From working at a milk tea shop in 2010 to founding Ba Wang Cha Ji in 2017 — just seven years. Without a single day of formal schooling, Zhang went from milk tea apprentice to owning his own tea brand. Another seven years, and Ba Wang Cha Ji grew from one small shop on Kunming's Wuyi Road to 4,500 stores across China and overseas. It's no exaggeration to say his story is almost a Chinese version of The Pursuit of Happyness.

Turn the clock back to 2017: Zhang walked into investor meetings with a pitch deck that "wasn't very well written." Three lines formed its core: "Become a brand known by all young Chinese," "Become the best choice for Chinese physical investors and entrepreneurs," "Become Ba Wang Cha Ji in 100 countries." One aside: during this period, he took these three lines to a design company and asked if they could cut him a deal for this great ideal — he even offered 5% equity in exchange for 150,000 RMB in design fees.

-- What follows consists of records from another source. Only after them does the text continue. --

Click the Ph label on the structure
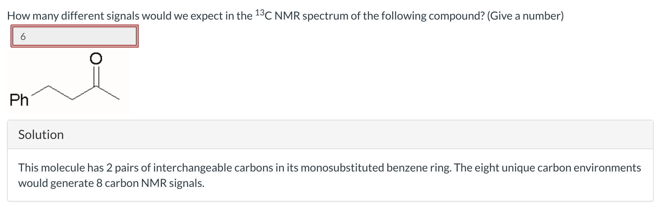Screen dimensions: 660x210 point(20,100)
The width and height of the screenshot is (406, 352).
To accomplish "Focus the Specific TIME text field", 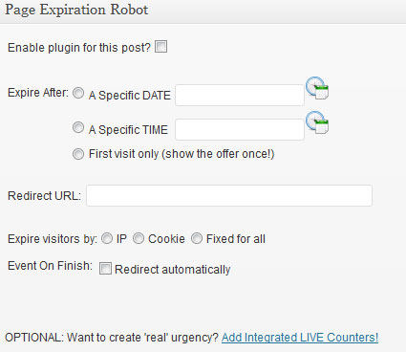I will tap(240, 129).
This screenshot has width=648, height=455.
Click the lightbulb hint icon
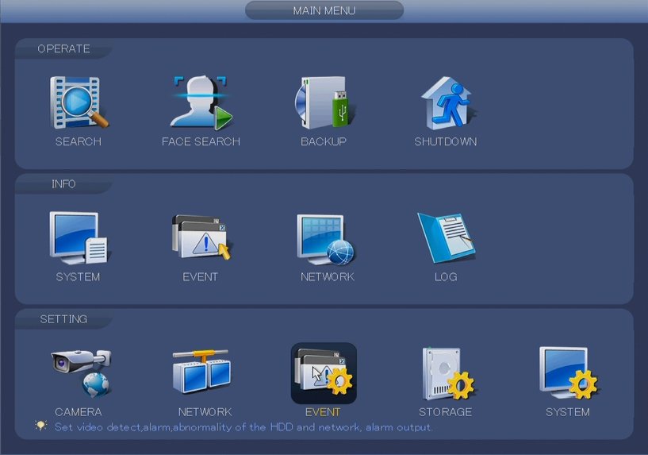tap(41, 426)
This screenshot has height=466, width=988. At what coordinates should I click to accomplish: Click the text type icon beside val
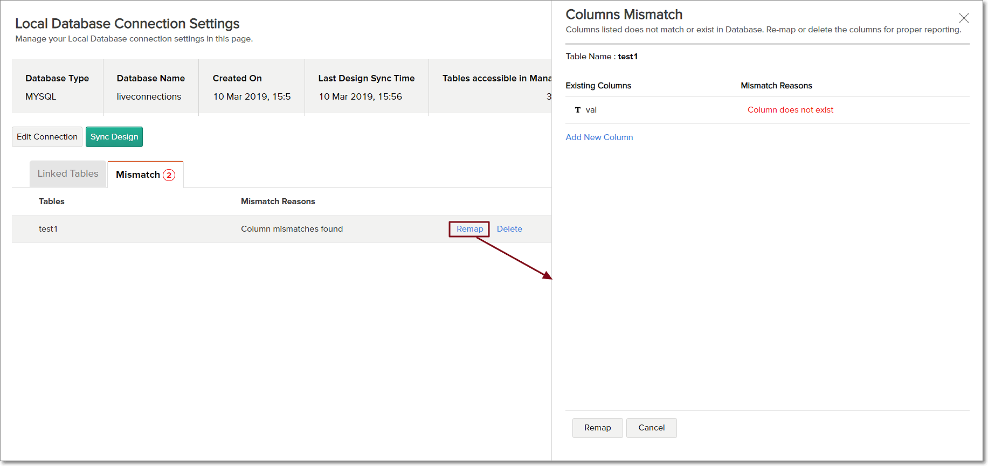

They laughed at him: if you can't even afford 150,000 RMB, what are you doing talking about 100 countries?

More than one investor close to Ba Wang Cha Ji told Anyong Waves that the company may go public in the U.S. this year. Separately, a Ba Wang Cha Ji employee revealed that Zhang also mentioned the possibility of an IPO at this year's annual meeting.

This Yunnan native started from a lower point than most, yet has compressed what is still only a seven-year entrepreneurial journey. Meanwhile, born in 1993, he has just turned 31.

Everything seems to be just beginning.